**Task brief:** Return the lines below exactly, from the first one through the line that has "You are a computer-use agent. This". Leave out everything after it.
....................
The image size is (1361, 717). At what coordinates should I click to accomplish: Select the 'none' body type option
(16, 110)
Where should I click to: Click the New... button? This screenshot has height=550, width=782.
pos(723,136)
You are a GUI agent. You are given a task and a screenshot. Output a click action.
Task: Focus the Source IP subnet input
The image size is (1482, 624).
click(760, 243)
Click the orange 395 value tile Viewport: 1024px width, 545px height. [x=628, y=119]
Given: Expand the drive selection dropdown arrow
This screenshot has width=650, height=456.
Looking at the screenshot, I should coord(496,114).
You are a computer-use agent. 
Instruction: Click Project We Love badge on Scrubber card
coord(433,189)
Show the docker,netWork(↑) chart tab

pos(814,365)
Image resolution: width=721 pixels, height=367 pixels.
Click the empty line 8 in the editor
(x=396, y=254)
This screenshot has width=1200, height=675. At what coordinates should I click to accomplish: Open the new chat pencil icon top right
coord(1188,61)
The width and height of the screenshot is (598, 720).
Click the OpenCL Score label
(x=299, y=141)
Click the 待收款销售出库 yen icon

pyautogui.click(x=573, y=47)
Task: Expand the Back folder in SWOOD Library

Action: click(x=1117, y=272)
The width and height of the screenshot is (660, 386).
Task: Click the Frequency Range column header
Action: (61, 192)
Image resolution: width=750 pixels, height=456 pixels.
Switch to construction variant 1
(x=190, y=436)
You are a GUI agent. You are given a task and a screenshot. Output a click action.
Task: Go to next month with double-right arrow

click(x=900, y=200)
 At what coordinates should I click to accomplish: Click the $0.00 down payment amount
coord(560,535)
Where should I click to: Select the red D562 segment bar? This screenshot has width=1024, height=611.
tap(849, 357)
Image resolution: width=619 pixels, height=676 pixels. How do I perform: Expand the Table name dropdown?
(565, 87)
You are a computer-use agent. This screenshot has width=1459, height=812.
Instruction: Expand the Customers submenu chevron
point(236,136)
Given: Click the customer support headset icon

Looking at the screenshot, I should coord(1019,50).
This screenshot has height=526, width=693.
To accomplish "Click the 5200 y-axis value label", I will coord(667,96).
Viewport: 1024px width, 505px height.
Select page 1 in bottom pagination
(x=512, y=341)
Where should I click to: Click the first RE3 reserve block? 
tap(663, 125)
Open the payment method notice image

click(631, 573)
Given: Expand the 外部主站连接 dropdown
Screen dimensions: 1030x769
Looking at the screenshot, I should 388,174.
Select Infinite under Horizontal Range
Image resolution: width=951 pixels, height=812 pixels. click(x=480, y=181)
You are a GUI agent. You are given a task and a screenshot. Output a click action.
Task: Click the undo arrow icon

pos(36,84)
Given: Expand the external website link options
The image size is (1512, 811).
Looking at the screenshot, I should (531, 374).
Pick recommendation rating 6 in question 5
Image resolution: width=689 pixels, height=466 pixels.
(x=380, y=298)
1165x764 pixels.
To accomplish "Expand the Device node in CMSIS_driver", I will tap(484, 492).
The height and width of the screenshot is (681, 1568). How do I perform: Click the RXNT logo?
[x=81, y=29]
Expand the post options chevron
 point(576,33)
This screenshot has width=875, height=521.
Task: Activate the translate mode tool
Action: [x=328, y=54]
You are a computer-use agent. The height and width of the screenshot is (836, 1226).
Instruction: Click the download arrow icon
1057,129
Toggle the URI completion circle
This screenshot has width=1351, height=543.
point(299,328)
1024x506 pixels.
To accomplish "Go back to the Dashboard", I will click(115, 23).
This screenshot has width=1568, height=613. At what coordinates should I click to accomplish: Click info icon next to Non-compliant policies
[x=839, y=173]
....................
**Response to the exercise:**
The image size is (1361, 717). At what coordinates should I click to accomplish: Select the 'none' body type option
(16, 110)
Where should I click to: Click the New... button? This screenshot has height=550, width=782.
pos(723,136)
You are a GUI agent. You are given a task and a screenshot. Output a click action.
Task: Focus the Source IP subnet input
The image size is (1482, 624).
click(760, 243)
Click the orange 395 value tile Viewport: 1024px width, 545px height. [x=628, y=119]
Given: Expand the drive selection dropdown arrow
This screenshot has width=650, height=456.
Looking at the screenshot, I should coord(496,114).
You are a computer-use agent. 
Instruction: Click Project We Love badge on Scrubber card
coord(433,189)
Show the docker,netWork(↑) chart tab

pos(814,365)
Image resolution: width=721 pixels, height=367 pixels.
Click the empty line 8 in the editor
(x=396, y=254)
This screenshot has width=1200, height=675. At what coordinates should I click to accomplish: Open the new chat pencil icon top right
coord(1188,61)
The width and height of the screenshot is (598, 720).
Click the OpenCL Score label
(x=299, y=141)
Click the 待收款销售出库 yen icon

pyautogui.click(x=573, y=47)
Task: Expand the Back folder in SWOOD Library

Action: click(x=1117, y=272)
The width and height of the screenshot is (660, 386).
Task: Click the Frequency Range column header
Action: (61, 192)
Image resolution: width=750 pixels, height=456 pixels.
Switch to construction variant 1
(x=190, y=436)
You are a GUI agent. You are given a task and a screenshot. Output a click action.
Task: Go to next month with double-right arrow

click(x=900, y=200)
 At what coordinates should I click to accomplish: Click the $0.00 down payment amount
coord(560,535)
Where should I click to: Select the red D562 segment bar? This screenshot has width=1024, height=611.
tap(849, 357)
Image resolution: width=619 pixels, height=676 pixels. How do I perform: Expand the Table name dropdown?
(565, 87)
You are a computer-use agent. This screenshot has width=1459, height=812.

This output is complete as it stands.